During World War II mutants were still unknown and two young ones were just starting to realize their powers. Erik Lehnsherr was separated from his mother in a concentration camp but was discovered by Sebastian Shaw and tortured into showing his powers. Sebastian had Erik's mother killed in front of him to find out that Erik's powers needed strong emotions to come out. Meanwhile, a young Charles Xavier finds a girl named Raven in his family's kitchen and both of them see that the other has special powers. Fast forward to the early 1960s - Erik is hell bent on finding Shaw and ending his life. Xavier is on his way to becoming a professor and had a theory on the evolution of man. Shaw is still alive and kicking and has surrounded himself with mutants in order to try and start World War III between the U.S. and Russia. He hopes that in the ensuing aftermath, mutants will rise up and control the world with him as their leader. Xavier is recruited by the CIA to help end this threat and in doing so, he comes across Erik. They become fast friends and soon recruit other mutants to try and put an end to Shaw's reign of terror. But the two friends have opposing views on what to do with the normal humans - fight alongside them, or fight them for superiority of the planet.
I tend to like origin stories more once I get to know the characters, so X-Men: First Class was right up my alley. We get to see all sorts of characters we've come to know and love from four previous films and watch as they grow. I'll say right off that this movie was completely made by Michael Fassbender as Erik/Magneto. If that guy isn't a major star in the next 3-4 years it'll only be because he picks crappy movies. He's got superstar written all over him and he was easily the best thing about X-Men: First Class. But the rest of the cast was strong as well. James McAvoy, Rose Byrne (who I've said before really should be in every movie), Jennifer Lawrence and Kevin Bacon all shine in this film. Bacon especially looks like he's having the most fun of his career here. He wouldn't be the first person I'd think of to play a Nazi but he worked. McAvoy was a terrific choice to play a young Charles Xavier, though I do have a hard time seeing him morph into Patrick Stewart. Jennifer Lawrence continues her rise to the top of the A-list with what would have been a star-making turn if she hadn't already broken through with her tremendous performance in Winter's Bone. And when the hotly anticipated The Hunger Games comes out next year all bets are off for her career. The supporting cast, made up mostly of unknowns, held their own against the acting juggernauts even if one or two of the mutants were a bit soft. I liked the introduction and story of Beast and how he came to be. And I thought some of the other mutant powers were cool, though not as impressive as some of the ones we'll see in the future. It was a good jumping off point I think. It's not often that you notice the acting in these kinds of films, but the cast really stood out from other comic book/super hero film casts and I really hope they make a sequel. I even like the idea that one of the writers threw out there - that the next movie starts with the assassination of J.F.K. and we find out Magneto is behind it.
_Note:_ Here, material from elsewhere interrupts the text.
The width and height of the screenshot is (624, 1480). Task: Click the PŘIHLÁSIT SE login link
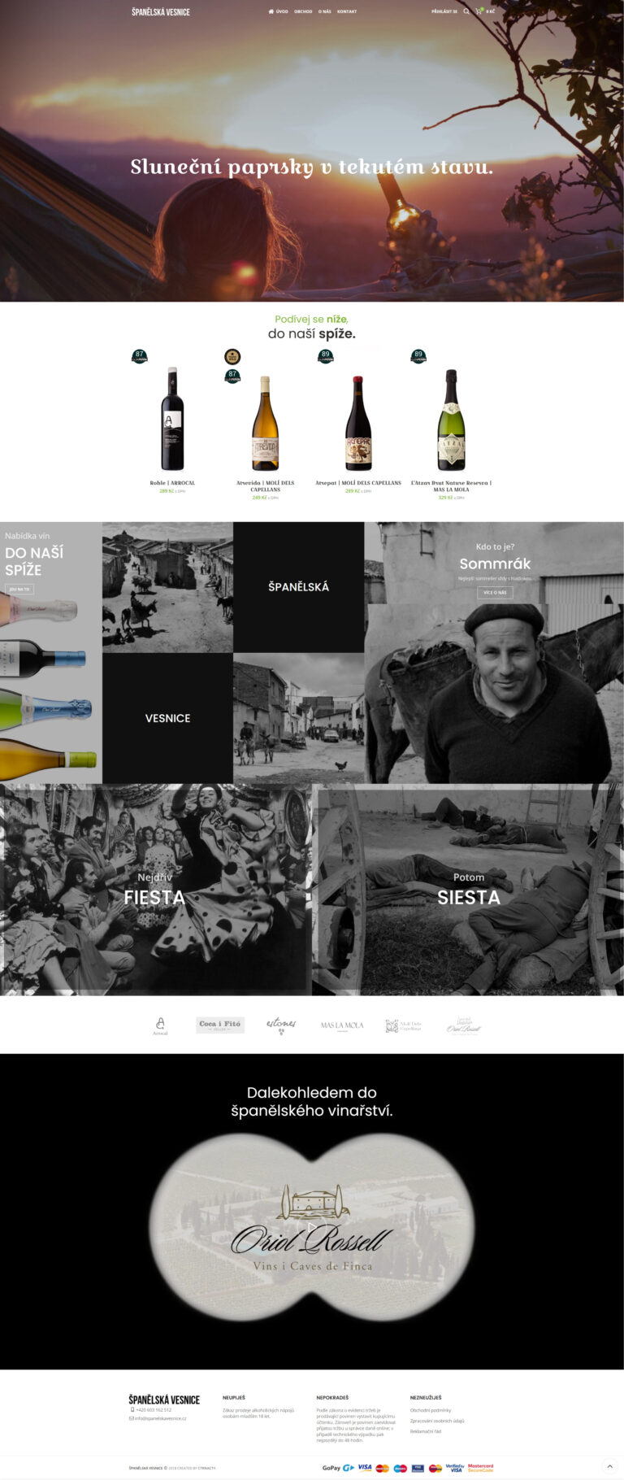coord(444,11)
The other thing that felt different was that this movie was much grittier than the previous X-Men films. Those movies had a really Hollywood shininess to them that this one doesn't. It might have something to do with the time period in which the movie takes place, but I think the choices made by director Matthew Vaughn had a lot to do with it. He's quickly becoming the go-to action director in town and this movie certainly helps his cache. He kept a really good pace and did a great job of mixing in special effects with the normal everyday lives we see from most of the characters. Remember, this is a world where mutants are still mostly unknown and he has to bring them slowly to the surface. At the same time he has to be mindful of everything we've seen in the previous films and while I'm not an expert I didn't notice much in the way of continuity errors. Future continuity errors that is.
The story was also pretty good. We see a quick preview of what's to come with the future Magneto/Professor X/Mystique as children then quickly fast forward to when they're already adults, but before they become the heroes (or villains) we know today. I liked how a couple of different story lines came together to allow Magneto and Professor X to start working together, and I loved when they went on the hunt for other mutants to help in their war against Shaw. The idea of mutants helping to stop the Cuban missile crisis was a bit out there, but it worked. The only thing I didn't like is how quickly the normal humans turned against the mutants without so much as a how do you do... I understand it helped create the paths that Magneto and Professor X would take for the rest of their lives, but it all came about really quickly without much reason for it. But other than that it was a pretty solid story and did a good job of connection what we know with how we now know it. And pay attention - you'll get to see a couple of appearances from characters/actors from the other films, one of which has a single, hysterical line.
THE BOTTOM LINE
So overall, I really liked X-Men: First Class. It didn't have that high gloss of the rest of the films in the series, but the grittiness worked. I liked the story and the characters and think Michael Fassbender is a superstar in the making.